Representative example:
| Field | Value |
|---|---|
| Example | `eval_001` |
| Parent | *(empty)* |
| Current | Universities should allow students to use generative AI tools in coursework. |
| Gold | claim |
| Predicted | unknown |
Other misclassified root-level claims: `eval_005`, `eval_025`, `eval_037`, `eval_041`.
**Hypothesis:** The training data (IBM Debater) frames every argument as a
reply to a topic motion. When the parent field is empty the model receives no
contrastive signal and may interpret a standalone sentence as low-information
content rather than a debate-opening position. Root claims require a different
representational cue — the absence of a parent — but the model was not
explicitly trained to treat that absence as a signal.
---
### 2. Reply-Level Claims Confused with Unknown
The model predicts `claim` almost exclusively at root level. When a genuine
claim appears as a reply inside a thread it is often misclassified as `unknown`.
Representative example:
| Field | Value |
|---|---|
| Example | `eval_042` |
| Parent | I think we will also see more and more designs of these apps/experiences become increasingly similar. |
| Current | Creativity shouldn't be sought in coming up with unique UIs, but in the functionality. |
| Gold | claim |
| Predicted | unknown |
**Hypothesis:** The model has learned to associate `claim` with the absence of
a parent. A comment that introduces a new debatable position mid-thread — a
reply claim — lacks that surface cue. Without it, the model falls back to
`unknown`, which is the most common non-argumentative label in online
discussion data.
---
### 3. Clarifying and Evidence-Request Questions Over-Interpreted as Arguments
Some questions that request evidence or clarification were classified as
`premise` or `counter_claim` even though they do not themselves advance an
argument.
Representative examples:
| Field | Value |
|---|---|
| Example | `eval_004` |
| Parent | Detection systems have produced false positives against students who did not use AI. |
| Current | Do you have evidence for that claim? |
| Gold | unknown |
| Predicted | premise |
| Field | Value |
|---|---|
| Example | `eval_028` |
| Parent | Several pilot programs reported stable productivity and higher employee satisfaction. |
| Current | Which pilot programs are you referring to? |
| Gold | unknown |
| Predicted | counter_claim |
**Hypothesis:** Both questions are topically close to their parent and share
surface patterns with argumentative replies (they respond to a specific
factual claim). The model appears to use topical relevance and reactive stance
as proxies for argumentative role, without reliably distinguishing between
producing evidence and requesting it. The question mark is insufficient as a
signal because rhetorical questions and leading questions do appear in genuine
`counter_claim` and `premise` turns.
---
### 4. Acknowledgements and Agreement Replies Treated as Premises
Short agreement-like replies with no new content are sometimes classified as
`premise`.
Representative examples:
| Field | Value |
|---|---|
| Example | `eval_016` |
| Parent | They may reduce visible clothing differences, but they do not address deeper income inequality. |
| Current | Exactly, that is what I meant. |
| Gold | unknown |
| Predicted | premise |
| Field | Value |
|---|---|
| Example | `eval_032` |
| Parent | A strict ban would also block students from using accessibility tools and translation apps. |
| Current | Maybe, but I am not sure how that would work in practice. |
| Gold | unknown |
| Predicted | premise |
**Hypothesis:** The model has learned that supportive and responsive replies
are typically premises, but it does not require the current text to contain a
new reason, example, or piece of evidence. Pure acknowledgements ("Exactly")

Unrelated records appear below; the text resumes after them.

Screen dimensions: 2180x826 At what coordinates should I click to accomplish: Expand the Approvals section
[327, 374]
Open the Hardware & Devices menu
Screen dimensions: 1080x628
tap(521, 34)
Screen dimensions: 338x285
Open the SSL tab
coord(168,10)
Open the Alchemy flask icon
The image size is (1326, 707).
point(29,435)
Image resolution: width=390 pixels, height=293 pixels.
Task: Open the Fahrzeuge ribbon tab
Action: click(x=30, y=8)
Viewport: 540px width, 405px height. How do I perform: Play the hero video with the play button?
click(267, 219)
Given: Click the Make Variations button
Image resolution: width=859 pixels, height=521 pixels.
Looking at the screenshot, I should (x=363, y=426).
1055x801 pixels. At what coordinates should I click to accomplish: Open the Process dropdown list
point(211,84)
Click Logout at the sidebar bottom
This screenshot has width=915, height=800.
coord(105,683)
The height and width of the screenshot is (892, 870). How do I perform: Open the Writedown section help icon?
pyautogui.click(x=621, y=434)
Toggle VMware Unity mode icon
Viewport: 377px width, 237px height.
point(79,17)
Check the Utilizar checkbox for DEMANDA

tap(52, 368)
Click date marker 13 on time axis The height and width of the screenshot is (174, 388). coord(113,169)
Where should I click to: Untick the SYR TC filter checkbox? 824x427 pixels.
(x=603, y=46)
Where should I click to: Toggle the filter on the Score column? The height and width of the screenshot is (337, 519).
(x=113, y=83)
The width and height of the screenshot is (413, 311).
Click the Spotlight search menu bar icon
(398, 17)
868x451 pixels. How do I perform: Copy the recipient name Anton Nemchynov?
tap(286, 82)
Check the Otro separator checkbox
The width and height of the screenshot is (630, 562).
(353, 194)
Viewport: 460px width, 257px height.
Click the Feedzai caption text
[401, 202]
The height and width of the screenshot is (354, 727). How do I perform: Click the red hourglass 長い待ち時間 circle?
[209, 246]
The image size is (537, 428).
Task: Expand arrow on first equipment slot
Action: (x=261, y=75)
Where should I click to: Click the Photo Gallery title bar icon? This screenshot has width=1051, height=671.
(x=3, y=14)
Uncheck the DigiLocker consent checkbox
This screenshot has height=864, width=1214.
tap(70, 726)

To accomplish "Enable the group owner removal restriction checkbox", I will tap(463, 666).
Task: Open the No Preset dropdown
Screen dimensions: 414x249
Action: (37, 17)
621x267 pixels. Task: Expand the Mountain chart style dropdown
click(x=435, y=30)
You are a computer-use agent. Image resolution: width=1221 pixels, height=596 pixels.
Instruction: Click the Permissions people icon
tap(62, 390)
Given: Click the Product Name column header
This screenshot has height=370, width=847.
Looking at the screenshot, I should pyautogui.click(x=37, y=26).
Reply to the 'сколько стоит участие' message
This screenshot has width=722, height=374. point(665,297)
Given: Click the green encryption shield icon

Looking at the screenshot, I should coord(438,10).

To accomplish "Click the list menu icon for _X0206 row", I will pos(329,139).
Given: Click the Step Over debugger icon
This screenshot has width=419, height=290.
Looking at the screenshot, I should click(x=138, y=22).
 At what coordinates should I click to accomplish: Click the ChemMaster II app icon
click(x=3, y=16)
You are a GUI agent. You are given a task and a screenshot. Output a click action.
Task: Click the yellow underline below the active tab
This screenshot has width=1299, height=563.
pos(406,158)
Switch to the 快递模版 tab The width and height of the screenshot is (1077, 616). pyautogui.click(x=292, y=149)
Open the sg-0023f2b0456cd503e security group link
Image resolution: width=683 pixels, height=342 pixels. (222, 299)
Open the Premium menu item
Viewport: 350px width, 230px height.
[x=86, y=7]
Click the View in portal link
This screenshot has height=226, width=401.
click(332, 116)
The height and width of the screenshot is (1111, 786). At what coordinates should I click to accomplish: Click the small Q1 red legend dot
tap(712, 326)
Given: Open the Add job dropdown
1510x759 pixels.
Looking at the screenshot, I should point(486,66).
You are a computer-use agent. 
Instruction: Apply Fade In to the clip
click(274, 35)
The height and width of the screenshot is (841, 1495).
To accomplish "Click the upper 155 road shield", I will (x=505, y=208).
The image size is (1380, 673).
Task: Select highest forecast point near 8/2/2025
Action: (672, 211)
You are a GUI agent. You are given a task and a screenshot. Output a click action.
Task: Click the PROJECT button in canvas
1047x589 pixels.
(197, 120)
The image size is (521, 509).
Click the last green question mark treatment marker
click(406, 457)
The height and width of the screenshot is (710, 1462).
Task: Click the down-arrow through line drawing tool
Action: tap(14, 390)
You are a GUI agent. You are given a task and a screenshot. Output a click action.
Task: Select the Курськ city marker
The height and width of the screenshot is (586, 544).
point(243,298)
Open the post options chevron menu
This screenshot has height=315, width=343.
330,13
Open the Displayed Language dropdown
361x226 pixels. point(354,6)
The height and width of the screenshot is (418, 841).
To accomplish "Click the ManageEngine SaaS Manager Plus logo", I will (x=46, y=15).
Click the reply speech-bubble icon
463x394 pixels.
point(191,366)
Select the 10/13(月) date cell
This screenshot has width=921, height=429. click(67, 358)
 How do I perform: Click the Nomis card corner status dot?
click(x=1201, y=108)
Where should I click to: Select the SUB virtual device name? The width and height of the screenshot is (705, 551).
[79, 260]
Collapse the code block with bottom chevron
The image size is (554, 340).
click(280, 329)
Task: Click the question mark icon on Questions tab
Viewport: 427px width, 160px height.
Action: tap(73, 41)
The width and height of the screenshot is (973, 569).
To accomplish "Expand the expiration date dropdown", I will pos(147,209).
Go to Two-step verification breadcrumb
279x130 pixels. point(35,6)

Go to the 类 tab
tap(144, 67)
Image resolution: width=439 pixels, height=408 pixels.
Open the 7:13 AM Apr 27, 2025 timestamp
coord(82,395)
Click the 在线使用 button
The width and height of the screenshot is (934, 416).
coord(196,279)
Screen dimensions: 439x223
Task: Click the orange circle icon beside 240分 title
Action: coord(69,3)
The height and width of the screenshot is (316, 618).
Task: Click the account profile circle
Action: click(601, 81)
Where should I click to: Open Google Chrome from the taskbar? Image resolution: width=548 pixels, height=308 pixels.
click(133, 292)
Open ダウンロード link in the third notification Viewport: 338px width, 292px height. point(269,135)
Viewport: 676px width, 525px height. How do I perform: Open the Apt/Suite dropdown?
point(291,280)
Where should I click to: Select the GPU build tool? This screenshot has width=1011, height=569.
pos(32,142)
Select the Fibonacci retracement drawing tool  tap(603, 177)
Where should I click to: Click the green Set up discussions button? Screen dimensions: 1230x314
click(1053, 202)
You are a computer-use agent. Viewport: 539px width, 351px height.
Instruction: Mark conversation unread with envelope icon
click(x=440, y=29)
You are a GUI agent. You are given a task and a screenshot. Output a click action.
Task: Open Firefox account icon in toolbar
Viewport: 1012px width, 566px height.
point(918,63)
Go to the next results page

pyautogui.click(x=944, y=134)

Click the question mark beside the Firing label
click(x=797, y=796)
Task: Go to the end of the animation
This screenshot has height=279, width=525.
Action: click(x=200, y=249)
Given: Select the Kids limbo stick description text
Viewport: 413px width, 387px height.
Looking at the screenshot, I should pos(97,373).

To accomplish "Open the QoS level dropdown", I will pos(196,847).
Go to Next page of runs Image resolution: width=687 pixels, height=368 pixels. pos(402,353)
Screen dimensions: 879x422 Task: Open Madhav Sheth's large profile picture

and hedging responses ("Maybe, but I am not sure") satisfy the surface
condition of replying supportively without actually contributing argumentative
substance.
---
### 5. Hedging and Vague Qualifications Mistaken for Counter-Claims
Short uncertain replies that qualify or partially push back were sometimes
predicted as `counter_claim`.
Representative example:
| Field | Value |
|---|---|
| Example | `eval_020` |
| Parent | Building new nuclear plants takes too long to help with urgent emissions targets. |
| Current | That depends on the country and the project. |
| Gold | unknown |
| Predicted | counter_claim |
**Hypothesis:** Hedging phrases such as "that depends" carry a weak
contrastive signal that the model treats as disagreement. Without a threshold
for argumentative strength, the classifier cannot distinguish a genuine
counter-claim — one that asserts an opposing position — from a vague
qualification that leaves the original claim largely intact.
---
### 6. Evidence for a Claim Confused with a Counter-Claim
One premise was predicted as `counter_claim` when the supporting example could
be read as introducing a new dimension to the debate.
Representative example:
| Field | Value |
|---|---|
| Example | `eval_039` |
| Parent | Online anonymity is necessary for free expression. |
| Current | Whistleblowers may only speak publicly if their real identity is protected. |
| Gold | premise |
| Predicted | counter_claim |
**Hypothesis:** The current comment introduces a concrete case (whistleblower
protection) that the model may read as a new argumentative move rather than
evidence for the parent claim. When a premise is specific and concrete it can
resemble a counter-claim if the model does not correctly anchor the supporting
relation. The error may also reflect ambiguity in the label itself: one could
argue the comment shifts the frame slightly while still supporting anonymity.
---
### 7. Informal and Speculative Forum Language Is Harder to Classify
The vibe coding examples use longer, more speculative discussion language drawn
from actual online forums. Premises in this subset that develop a point
indirectly were more likely to be misclassified.
Representative example:
| Field | Value |
|---|---|
| Example | `eval_046` |
| Parent | I think that is actually the opposite: vibe coding drastically reduces the level of expertise needed to prototype and implement ideas. The creativity will come from people using the tools as they try new and varied things. |
| Current | Right now people are still figuring out how to use these tools, but the more people get comfortable, the more they will figure out how to guide towards unique and interesting results. |
| Gold | premise |
| Predicted | unknown |
Also affected: `eval_047` — a clarification question in the same thread
predicted as `premise`.
**Hypothesis:** The training data (IBM Debater) consists of clean, argument-
style text written for a formal debate corpus. Informal forum replies are
longer, hedge more frequently, and develop a supporting point through
implication rather than explicit statement. The model may not have enough
exposure to this register to distinguish a speculative supporting explanation
from a non-argumentative comment.
---
## Implications
The classifier is usable as a prototype for surfacing argumentative structure
in online debates. It is strongest when a reply clearly attacks or supports a
parent comment using language close to formal argument style. The main
limitation is boundary detection: the model struggles to separate genuine
argument components from conversational moves that look superficially
argumentative (questions, hedges, acknowledgements).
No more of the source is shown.